*取り組む問題*.
a. 「業」について説明した本文では、業とはどのようなことをいうと定義されていますか。
b. 「業」について説明した本文のうち、「さて、最後の業です。業とは「」という語句を含む箇所で始まり「れば、免許が必要になります。」で終わる部分を、一字も変えずに書き写してください。
c. 「業」について説明した本文を、最後の文の後から書き継いでください。

*本文抜粋*.
業とは

「宅地」「建物」「取引」「業」の「業」です。
さて、最後の業です。業とは「不特定多数の者に対して、反復継続して行うこと」をいいます。
不特定多数とは、決まっていない大勢の人に対してすることです。反復継続とは、繰り返して続けることです。つまり、昨日の売買・交換・賃借の取引を繰り返し多数の者に対して、行うことです。
例えば、自分の持ち家を売却するのは「宅地」「建物」「取引」までには当たります。しかし、大勢のお客さんに対して、反復継続して行わなければ、業には当たらないので、免許はいりません。そうしないと、自分の家を売るのにも免許が必要になります。
宅建試験でよく出てきている言葉としては、「分譲ないし分譲目的」という言葉があります。これは、分けて売るという言葉ですから、反復・継続して売買しているわけです。つまり、業に当たります。
また、同じく「土地を何区画かに分けて売買する」という言葉があったら、業にあたります。宅地を何区画にわけて売るのは、反復・継続しているからです。
以上の話は「その人の職業は関係ありません。」分譲や分譲目的若しくは、何区画かにわけて売買する場合などは、農家のおじさんがやろうが、建設会社がやろうが「全て業にあたり免許が必要」になります。
また、その分譲の相手がどこかも関係ありません。例え、相手が国や県だろうが、自分が業としてやるのであれば、免許が必要になります。

*データ抜粋*.
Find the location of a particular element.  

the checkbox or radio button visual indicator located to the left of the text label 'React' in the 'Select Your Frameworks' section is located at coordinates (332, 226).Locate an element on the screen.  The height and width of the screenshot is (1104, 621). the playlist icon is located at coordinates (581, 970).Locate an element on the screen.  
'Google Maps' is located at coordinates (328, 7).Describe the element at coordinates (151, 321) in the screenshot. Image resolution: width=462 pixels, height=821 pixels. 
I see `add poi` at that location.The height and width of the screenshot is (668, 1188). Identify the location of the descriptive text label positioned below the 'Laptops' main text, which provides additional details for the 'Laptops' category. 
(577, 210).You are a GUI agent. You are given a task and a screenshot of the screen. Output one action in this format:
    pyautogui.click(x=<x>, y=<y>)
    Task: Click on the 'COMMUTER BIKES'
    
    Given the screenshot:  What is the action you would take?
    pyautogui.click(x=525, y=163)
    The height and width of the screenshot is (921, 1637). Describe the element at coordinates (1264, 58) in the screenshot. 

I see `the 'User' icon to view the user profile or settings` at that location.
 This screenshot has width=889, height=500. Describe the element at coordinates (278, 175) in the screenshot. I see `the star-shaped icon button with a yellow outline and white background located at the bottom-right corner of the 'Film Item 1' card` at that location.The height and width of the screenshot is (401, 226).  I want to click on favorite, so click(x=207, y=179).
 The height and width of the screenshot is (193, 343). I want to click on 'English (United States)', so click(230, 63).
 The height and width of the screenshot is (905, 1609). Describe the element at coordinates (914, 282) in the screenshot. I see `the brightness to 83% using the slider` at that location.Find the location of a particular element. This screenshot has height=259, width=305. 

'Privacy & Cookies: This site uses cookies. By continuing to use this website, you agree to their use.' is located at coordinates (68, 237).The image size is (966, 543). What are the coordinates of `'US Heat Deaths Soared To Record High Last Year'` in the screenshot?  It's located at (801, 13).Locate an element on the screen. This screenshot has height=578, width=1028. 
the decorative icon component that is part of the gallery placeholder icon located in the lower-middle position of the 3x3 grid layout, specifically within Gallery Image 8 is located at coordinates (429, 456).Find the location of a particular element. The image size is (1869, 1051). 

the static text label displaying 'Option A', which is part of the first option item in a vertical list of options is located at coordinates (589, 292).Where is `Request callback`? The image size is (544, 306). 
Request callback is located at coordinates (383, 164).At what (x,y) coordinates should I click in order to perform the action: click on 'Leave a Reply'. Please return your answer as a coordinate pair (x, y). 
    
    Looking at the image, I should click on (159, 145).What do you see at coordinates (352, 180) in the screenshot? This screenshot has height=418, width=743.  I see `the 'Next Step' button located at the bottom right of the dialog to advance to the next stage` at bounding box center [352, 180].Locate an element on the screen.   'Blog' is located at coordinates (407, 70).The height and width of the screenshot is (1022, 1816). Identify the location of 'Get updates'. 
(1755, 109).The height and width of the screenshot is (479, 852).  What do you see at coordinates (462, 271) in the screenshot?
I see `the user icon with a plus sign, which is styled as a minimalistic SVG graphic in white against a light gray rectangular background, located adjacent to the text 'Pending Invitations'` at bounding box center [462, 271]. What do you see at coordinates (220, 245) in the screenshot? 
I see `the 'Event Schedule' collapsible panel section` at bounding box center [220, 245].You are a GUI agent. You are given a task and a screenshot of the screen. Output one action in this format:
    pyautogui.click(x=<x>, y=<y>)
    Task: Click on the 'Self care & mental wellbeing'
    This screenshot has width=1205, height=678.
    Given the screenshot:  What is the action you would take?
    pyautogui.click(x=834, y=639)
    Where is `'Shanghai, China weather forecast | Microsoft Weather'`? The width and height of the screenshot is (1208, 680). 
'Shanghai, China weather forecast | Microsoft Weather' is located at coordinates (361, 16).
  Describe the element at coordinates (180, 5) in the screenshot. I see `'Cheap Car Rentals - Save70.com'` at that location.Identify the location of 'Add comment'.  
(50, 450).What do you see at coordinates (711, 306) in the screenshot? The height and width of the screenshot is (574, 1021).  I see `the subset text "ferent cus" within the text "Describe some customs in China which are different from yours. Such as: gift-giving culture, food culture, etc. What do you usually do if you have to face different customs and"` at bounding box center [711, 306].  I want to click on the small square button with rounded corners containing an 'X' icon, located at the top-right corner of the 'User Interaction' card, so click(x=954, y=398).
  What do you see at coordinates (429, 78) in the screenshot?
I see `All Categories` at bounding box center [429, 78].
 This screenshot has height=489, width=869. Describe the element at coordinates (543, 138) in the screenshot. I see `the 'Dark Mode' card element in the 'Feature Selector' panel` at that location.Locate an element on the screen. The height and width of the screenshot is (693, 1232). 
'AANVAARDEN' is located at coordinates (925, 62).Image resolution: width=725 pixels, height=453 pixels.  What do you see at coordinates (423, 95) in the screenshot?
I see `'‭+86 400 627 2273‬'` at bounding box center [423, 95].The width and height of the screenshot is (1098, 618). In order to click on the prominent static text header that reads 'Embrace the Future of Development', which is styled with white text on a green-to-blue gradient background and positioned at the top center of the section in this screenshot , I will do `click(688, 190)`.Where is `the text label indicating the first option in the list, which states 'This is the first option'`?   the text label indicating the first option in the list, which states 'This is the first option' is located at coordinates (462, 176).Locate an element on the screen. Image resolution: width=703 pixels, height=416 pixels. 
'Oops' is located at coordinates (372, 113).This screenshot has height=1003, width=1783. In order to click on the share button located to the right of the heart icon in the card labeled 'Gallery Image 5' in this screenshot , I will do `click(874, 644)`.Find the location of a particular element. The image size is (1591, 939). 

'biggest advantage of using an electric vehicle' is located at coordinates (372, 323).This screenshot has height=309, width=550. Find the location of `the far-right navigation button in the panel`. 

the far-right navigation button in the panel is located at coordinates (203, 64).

*演習の結果*.
a. 業とは、不特定多数の者に対して、反復継続して行うことをいいます。

b.
さて、最後の業です。業とは「不特定多数の者に対して、反復継続して行うこと」をいいます。
不特定多数とは、決まっていない大勢の人に対してすることです。反復継続とは、繰り返して続けることです。つまり、昨日の売買・交換・賃借の取引を繰り返し多数の者に対して、行うことです。
例えば、自分の持ち家を売却するのは「宅地」「建物」「取引」までには当たります。しかし、大勢のお客さんに対して、反復継続して行わなければ、業には当たらないので、免許はいりません。そうしないと、自分の家を売るのにも免許が必要になります。
宅建試験でよく出てきている言葉としては、「分譲ないし分譲目的」という言葉があります。これは、分けて売るという言葉ですから、反復・継続して売買しているわけです。つまり、業に当たります。
また、同じく「土地を何区画かに分けて売買する」という言葉があったら、業にあたります。宅地を何区画にわけて売るのは、反復・継続しているからです。
以上の話は「その人の職業は関係ありません。」分譲や分譲目的若しくは、何区画かにわけて売買する場合などは、農家のおじさんがやろうが、建設会社がやろうが「全て業にあたり免許が必要」になります。
また、その分譲の相手がどこかも関係ありません。例え、相手が国や県だろうが、自分が業としてやるのであれば、免許が必要になります。

c.
その土地をどうやって手に入れたかも関係ありません。例え、土地区画整理や競売などで手に入れた土地でも、業として取引を行えば、免許が必要です。
業とは、不特定多数者に反復継続して、行うことです。つまり、不特定でなければ業には当たりません。例えば、会社が福利厚生として、自社の社員のみを対象に宅地を分譲する行為や、組合員のみに分譲する場合は不特定ではなく、社員や組合員という特定人です。ですから業には当たりません。
★ここは、非常に過去問が多いところなので、もう一度書きます。とにかく、宅地建物取引に当たれば、「相手が誰であれ、」不特定多数の者に反復継続して、取引をすれば業になります。惑わされないようにして下さい。
過去問
E社が従業員の福利厚生事業の一環として自社の工場跡地を区画割りし、宅地として、その従業員のみを対象に反復継続して売却する場合、E社は、宅地建物取引業の免許を必要とする。(63-35-4)
ヒント 従業員のみは、不特定多数ででしょうか。